Option A: Azure OpenAI (Recommended for Enterprise)

OPENAI_API_KEY=your-azure-openai-key
DEFAULT_DIFFBOT_CHAT_MODEL="azure_ai_gpt_4o_mini"
LLM_MODEL_CONFIG_azure_ai_gpt_4o_mini="your-deployment-name,https://your-resource.openai.azure.com/,your-api-key,2024-08-01-preview"

Option B: Standard OpenAI

OPENAI_API_KEY=your-openai-api-key
DEFAULT_DIFFBOT_CHAT_MODEL="openai_gpt_4o_mini"
LLM_MODEL_CONFIG_openai_gpt_4o_mini="gpt-4o-mini-2024-07-18,your-openai-api-key"

Option C: Other Providers (Gemini, Anthropic, Bedrock, etc. - see .env.example for configuration)

Required: Neo4j Database

Option A: Use Included Docker Neo4j (No configuration needed - default in .env.example)

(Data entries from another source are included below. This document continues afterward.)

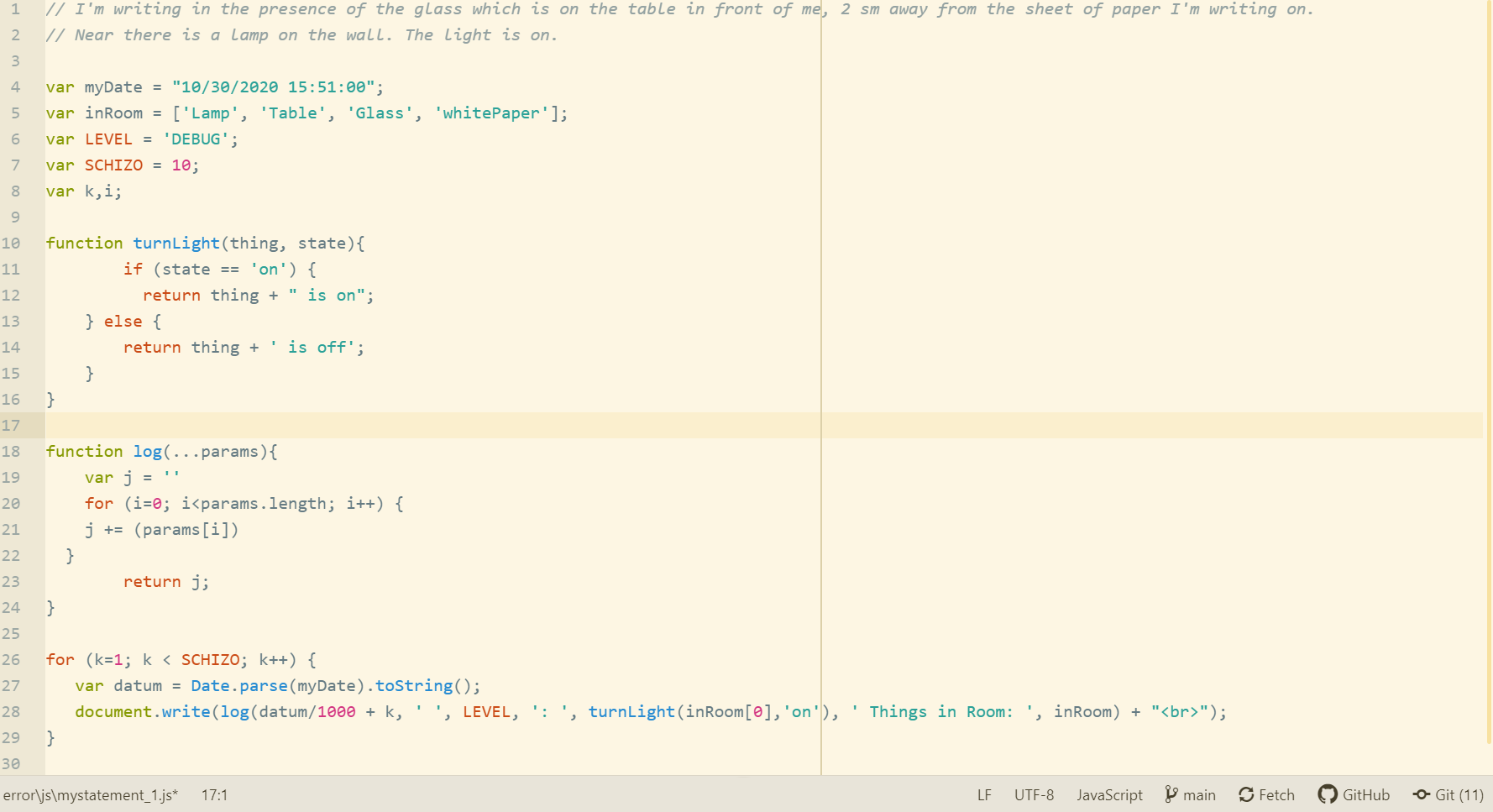Click the date string "10/30/2020 15:51:00"
The image size is (1493, 812).
tap(273, 86)
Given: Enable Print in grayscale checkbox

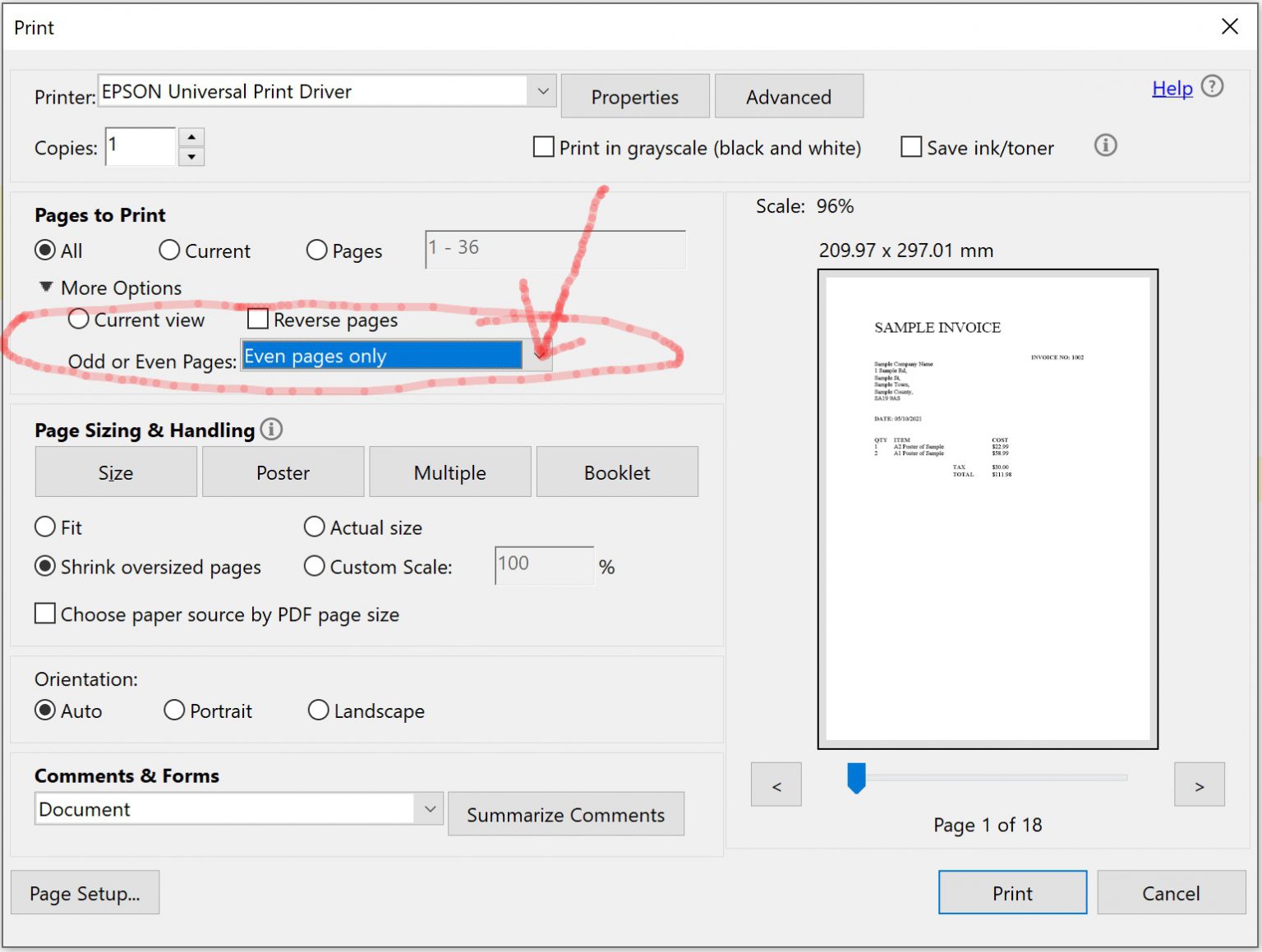Looking at the screenshot, I should [542, 147].
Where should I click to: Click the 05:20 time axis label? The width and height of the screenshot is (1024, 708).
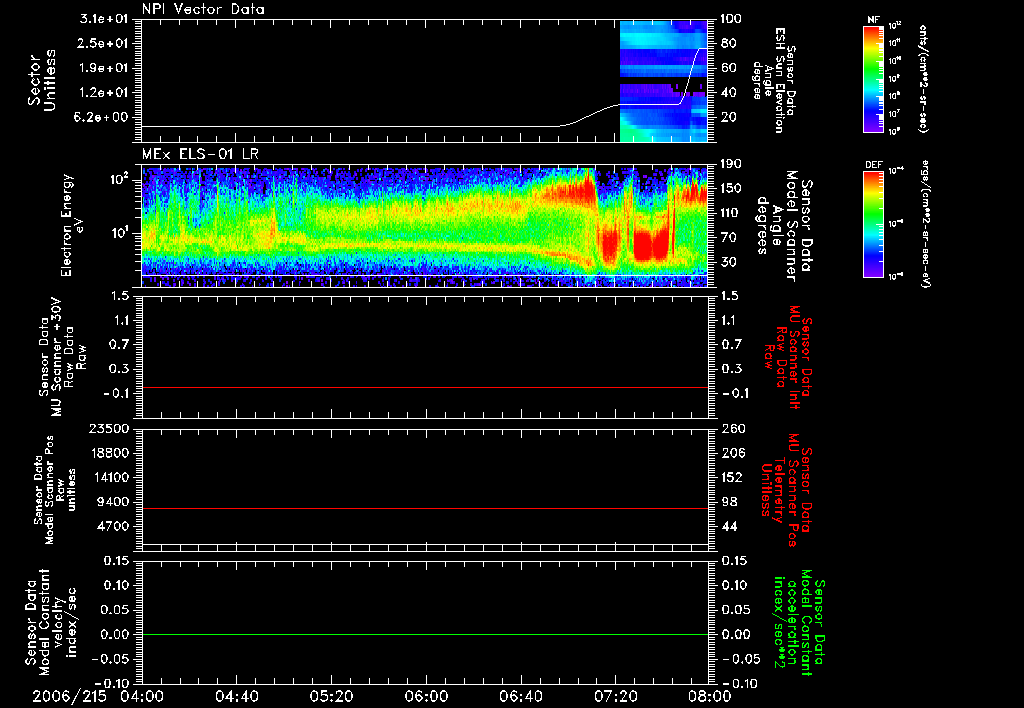(x=332, y=696)
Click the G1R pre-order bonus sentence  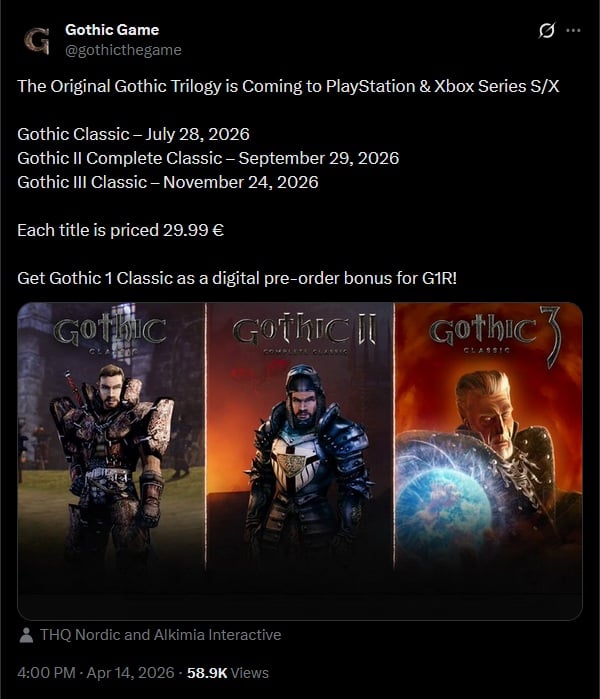[x=237, y=279]
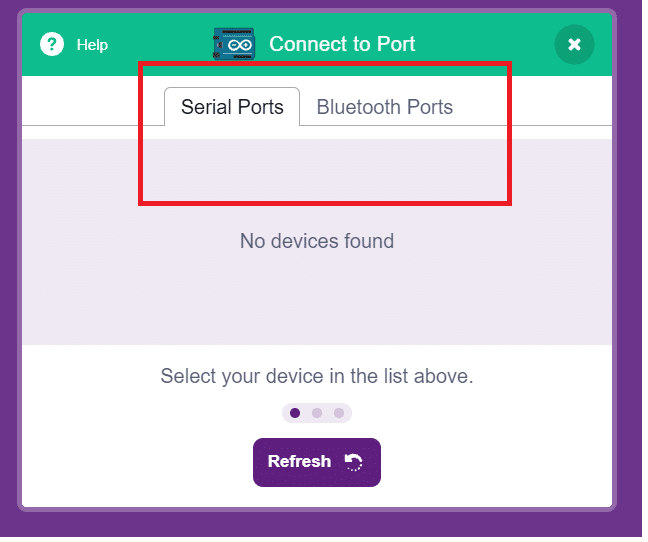Select the last pagination dot
This screenshot has width=648, height=542.
click(x=339, y=413)
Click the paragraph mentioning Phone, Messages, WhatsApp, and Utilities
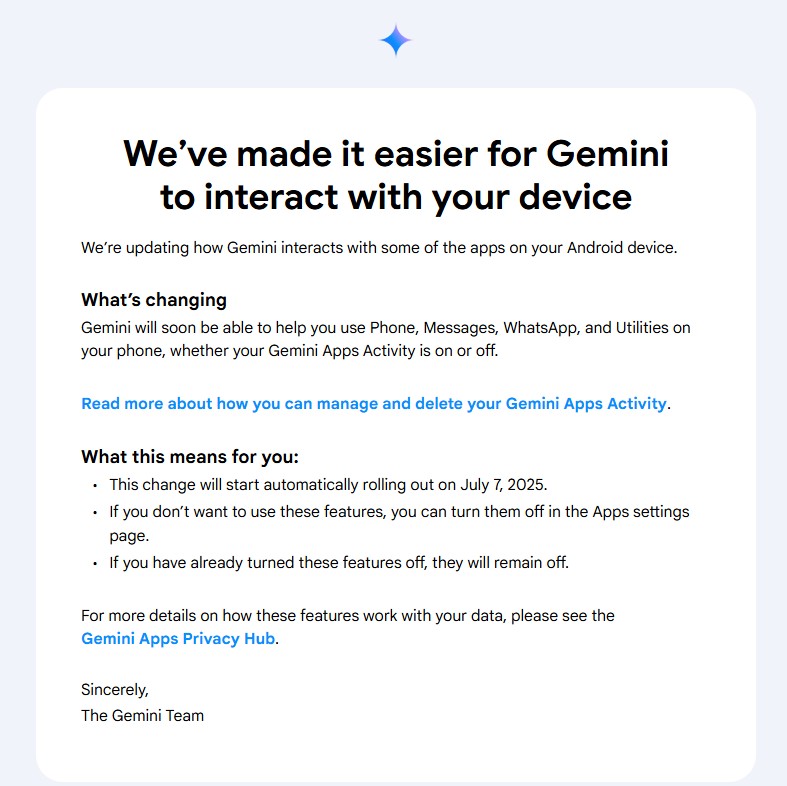 (385, 339)
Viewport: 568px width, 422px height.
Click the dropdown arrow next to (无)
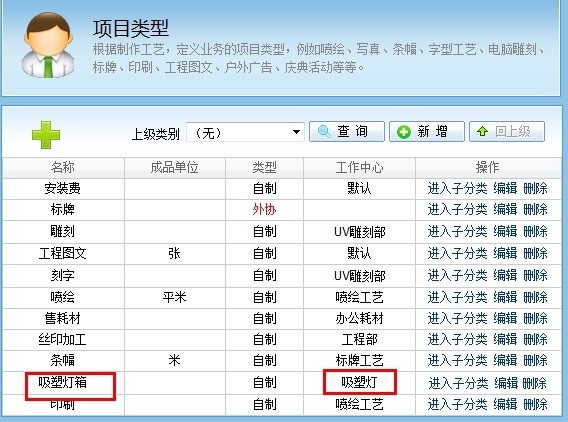[x=296, y=132]
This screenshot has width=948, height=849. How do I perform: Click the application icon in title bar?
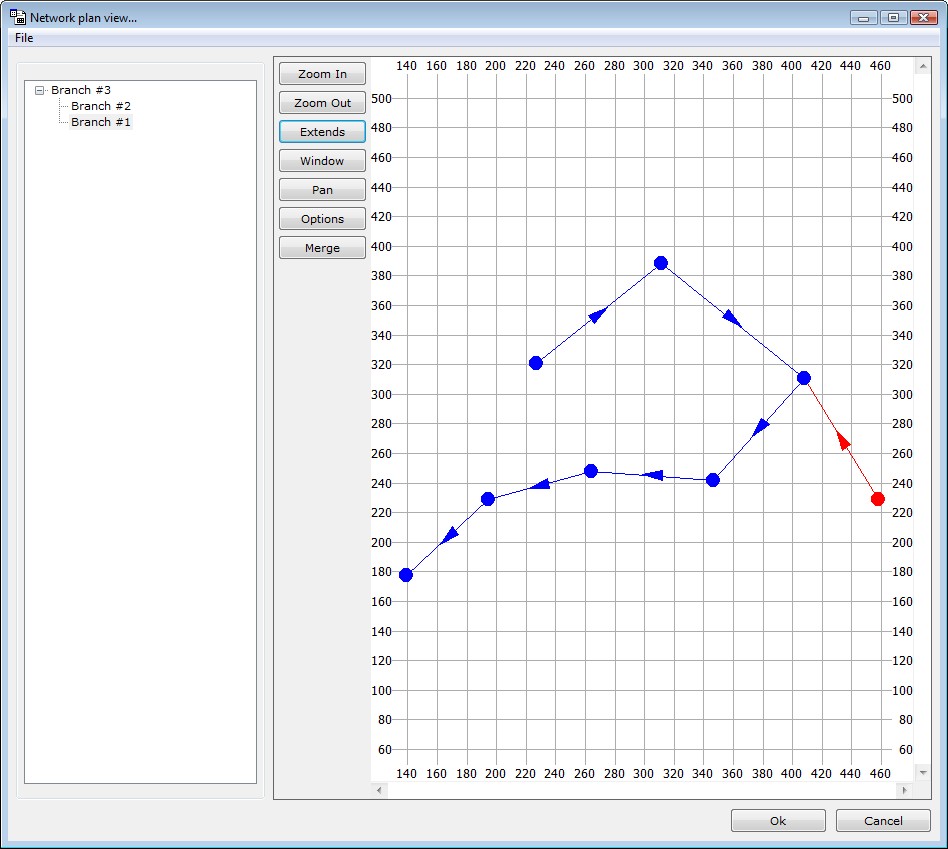click(x=17, y=17)
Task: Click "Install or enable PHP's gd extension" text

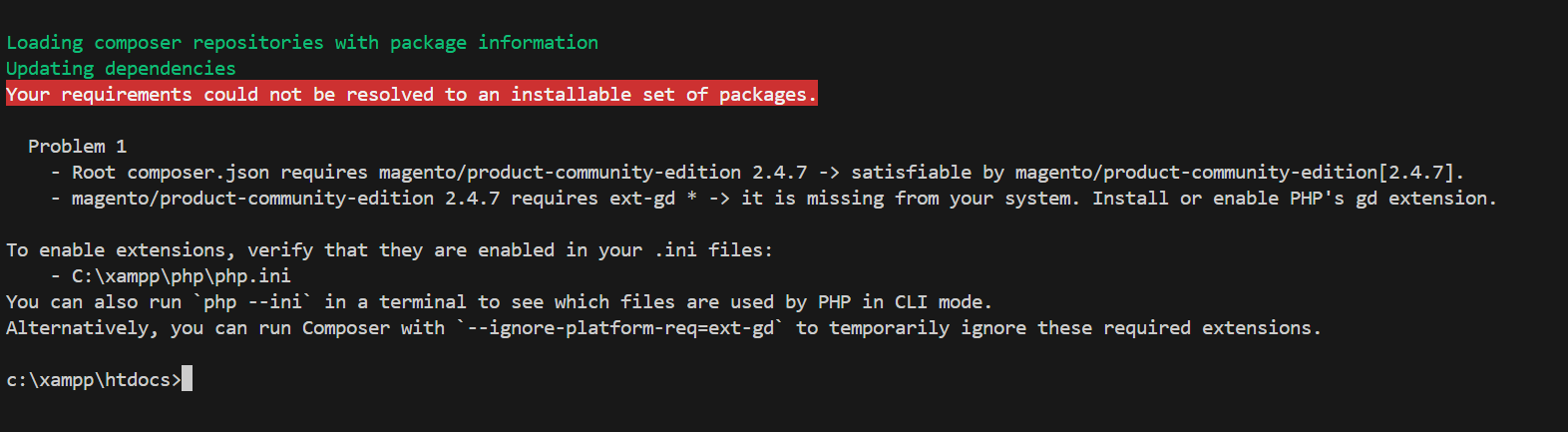Action: coord(1294,198)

NEO4J_URI="bolt://neo4j:7687"
NEO4J_USERNAME="neo4j"
NEO4J_PASSWORD="password123"  # Change in production!
NEO4J_DATABASE="neo4j"

Option B: Use External Neo4j Aura or Self-Hosted

NEO4J_URI="neo4j+s://your-instance.databases.neo4j.io:7687"  # For Aura
# OR
NEO4J_URI="bolt://your-neo4j-host:7687"  # For self-hosted
NEO4J_USERNAME="neo4j"
NEO4J_PASSWORD="your-neo4j-password"
NEO4J_DATABASE="neo4j"

Optional: Embedding Model

EMBEDDING_MODEL="all-MiniLM-L6-v2"  # Local model (no API key needed)
# OR
EMBEDDING_MODEL="openai"  # Requires OpenAI API key

3. Build and Run

docker compose build
docker compose up -d

4. Access the Application

Note: Ports are mapped to avoid conflicts with other services:

  • Frontend: 8502 (internal: 8501)
  • Backend: 8001 (internal: 8000)
  • Neo4j Browser: 7475 (internal: 7474)
  • Neo4j Bolt: 7688 (internal: 7687) - use bolt://localhost:7688 for external connections

Using Local Models with Ollama

KnowledgeCatalyst supports running completely locally with Ollama - no API keys or cloud services required!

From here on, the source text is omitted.